There is explicit recognition of the reality that conscience can be wrong because human beings
are fallible.
CONSCIENCE SINCE VATICAN II
The earlier-cited excerpt from Vatican II’s Pastoral Constitution on the Church in the Modern
World is the conclusion of a longer passage that is the quintessential statement on conscience in
the Roman Catholic Church:
In the depths of his conscience, man detects a law which he does not impose upon himself, but which holds him to
obedience. Always summoning him to love good and avoid evil, the voice of conscience when necessary speaks to
his heart: do this, shun that. For man has in his heart a law written by God; to obey it is the very dignity of man;
according to it he will be judged. Conscience is the most secret core and sanctuary of a man. There he is alone with
God, Whose voice echoes in his depths. In a wonderful manner conscience reveals that law which is fulfilled by
love of God and neighbor. In fidelity to conscience, Christians are joined with the rest of men in the search for truth,
and for the genuine solution to the numerous problems which arise in the life of individuals from social
relationships. Hence the more right conscience holds sway, the more persons and groups turn aside from blind
choice and strive to be guided by the objective norms of morality.22
This statement on conscience is only the beginning of a flurry of activity around the term.
Conscience entered a new phase post-Vatican II, wherein it became less of a mechanism for
discrete decisions and more of a representation of a person’s moral self, which includes but
certainly is not limited to actions and concrete decisions. Widespread interest in conscience in
the decades following the Council is the result of the working out of a new paradigm in morality,
one that is person-centered or “personalist” as opposed to act-centered. That is, the Second
Vatican Council marked a shift in moral theology from a focus on specific actions as right or
wrong to a focus on the character and orientation of the person, although this shift was in the
making prior to the Council and has continued to evolve since then. Conscience, understood
traditionally as the faculty of moral decision making that determines how we act, was naturally
implicated in this paradigm shift. If morality is not determined solely by actions, but is in fact
also constituted by a person’s character and relationship with God, then understandings of
conscience must account for this change. Many scholars who have written about conscience in
the past fifty years have done so in order to situate conscience in this personalist paradigm. What
has been said about conscience has been in the service of accentuating the character, narrative,
and history of a person and not only her actions. In what follows, I will highlight three
significant features of conscience today: its holistic nature, its primacy, and its relationality.

**Written problem 1**: In the passage on conscience, which three features of conscience today are singled out for highlighting?

**Records from a collection**:
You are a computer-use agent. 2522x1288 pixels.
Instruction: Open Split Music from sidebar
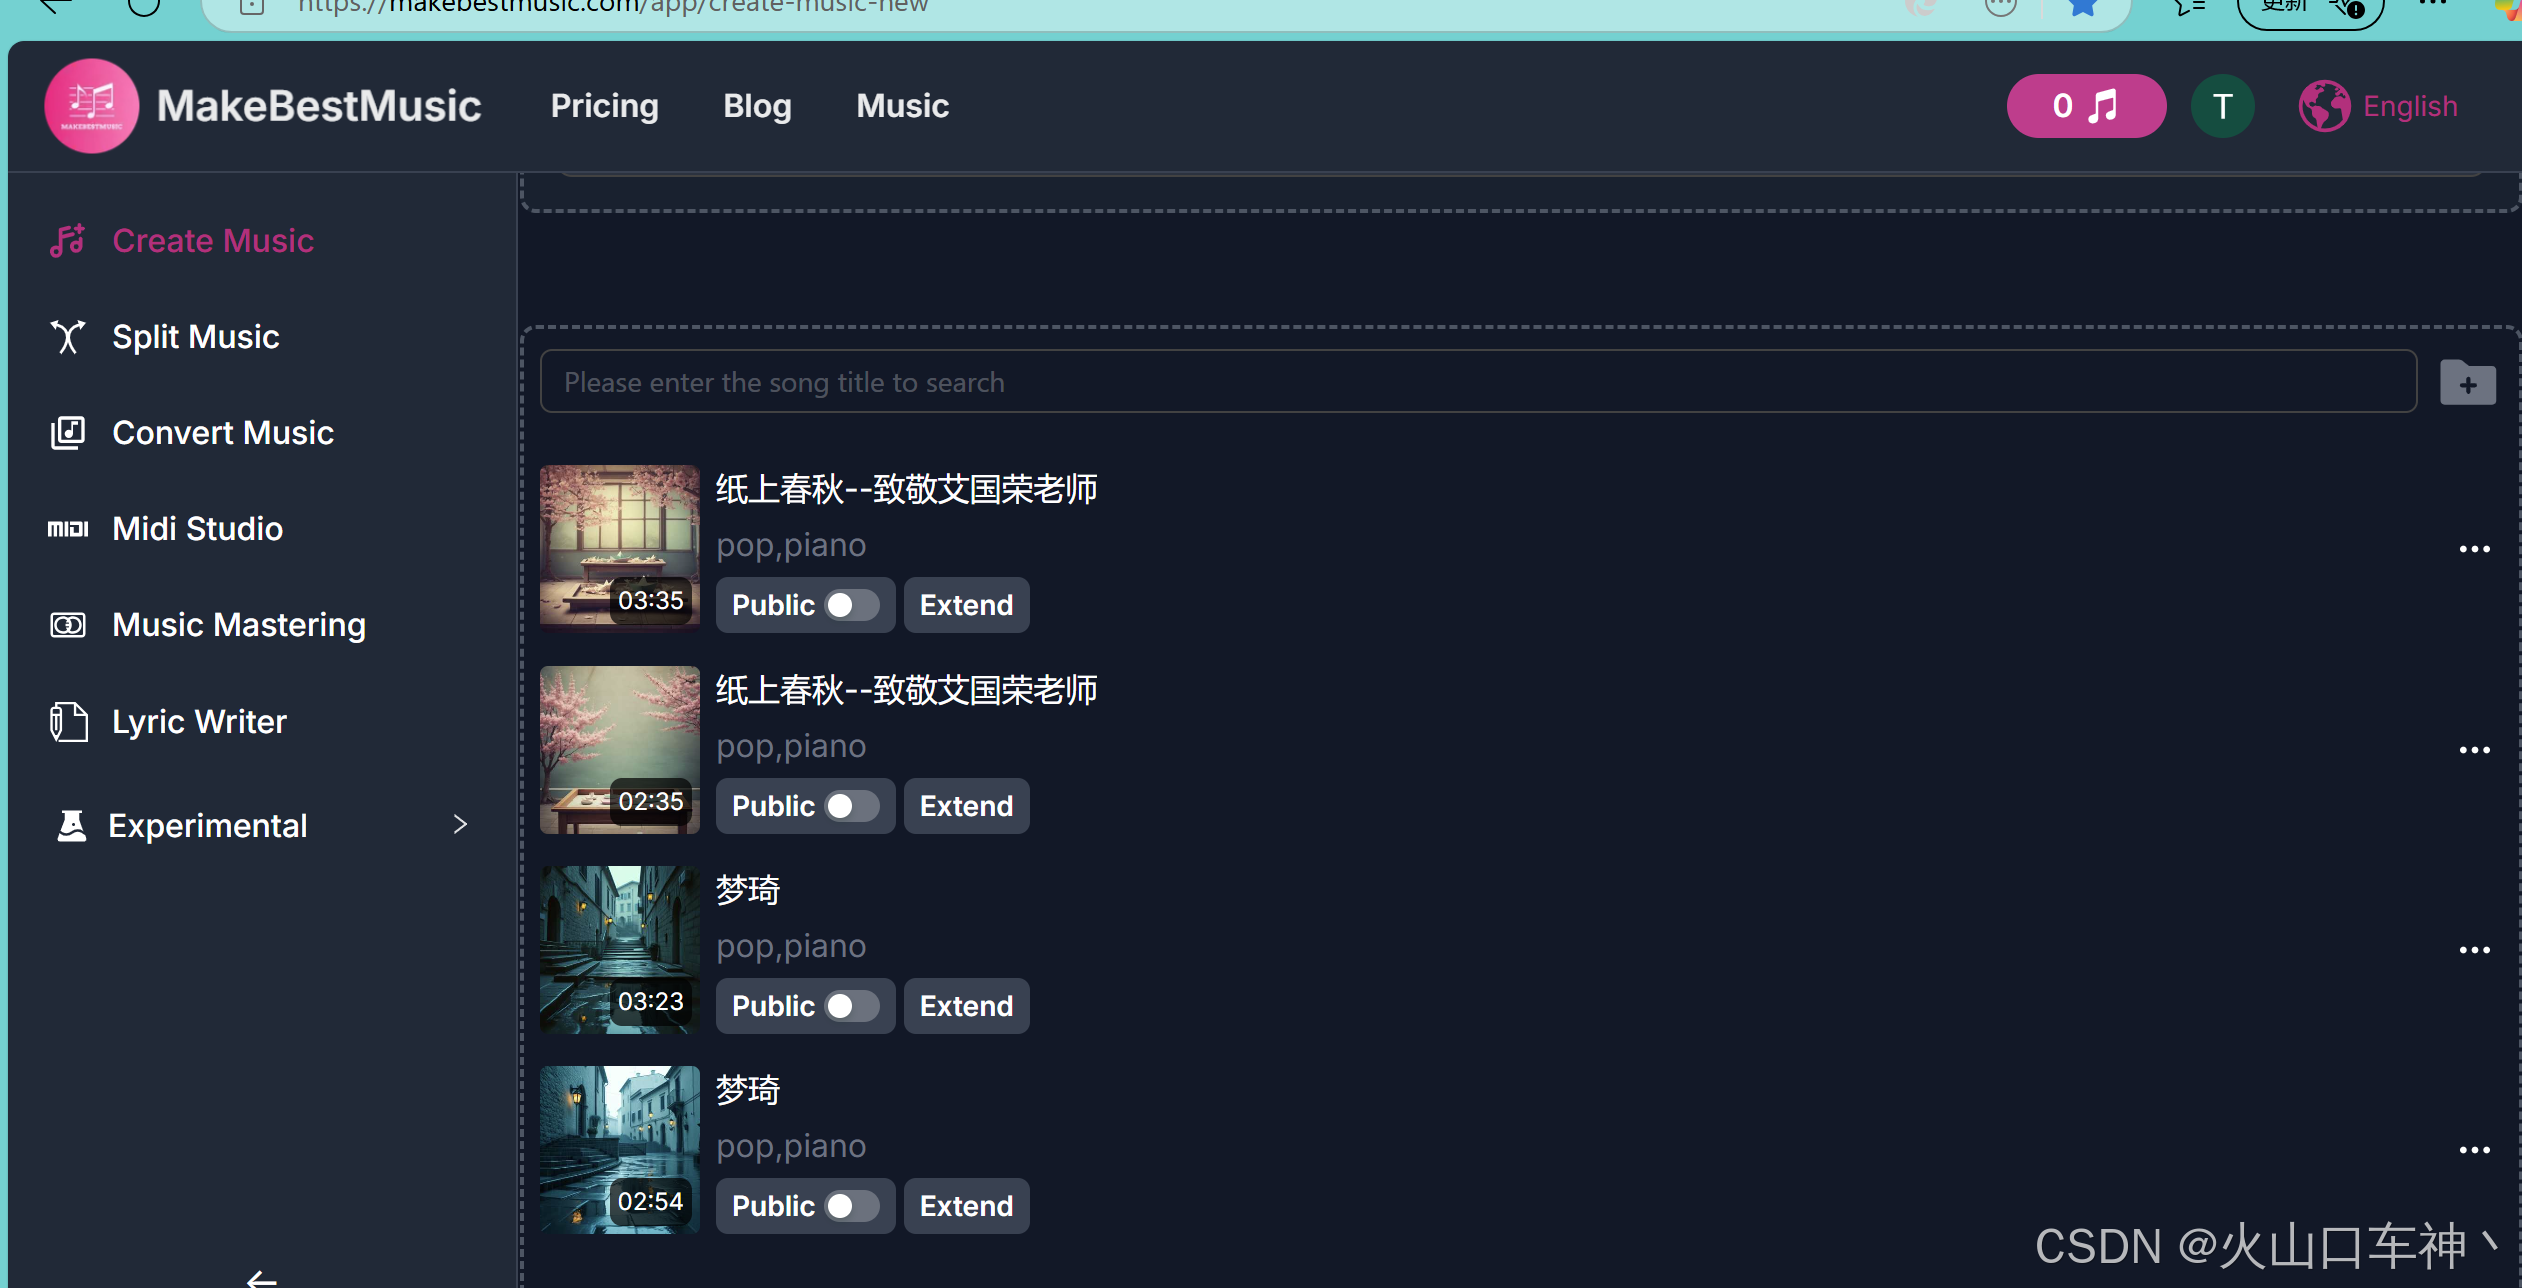click(195, 337)
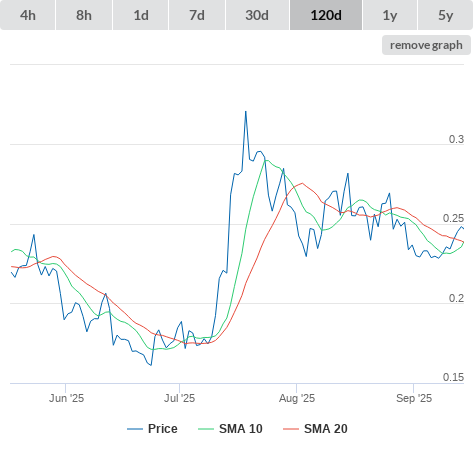Select the 4h time range tab
This screenshot has width=474, height=455.
coord(28,15)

**Written problem 2**: Copy the listing above line for line, leaving out the pictures.

**Worked answer 1**: Its holistic nature, its primacy, and its relationality.

**Worked answer 2**:
You are a computer-use agent. 2522x1288 pixels.
Instruction: Open Split Music from sidebar
click(195, 337)
Select the 4h time range tab
This screenshot has width=474, height=455.
coord(28,15)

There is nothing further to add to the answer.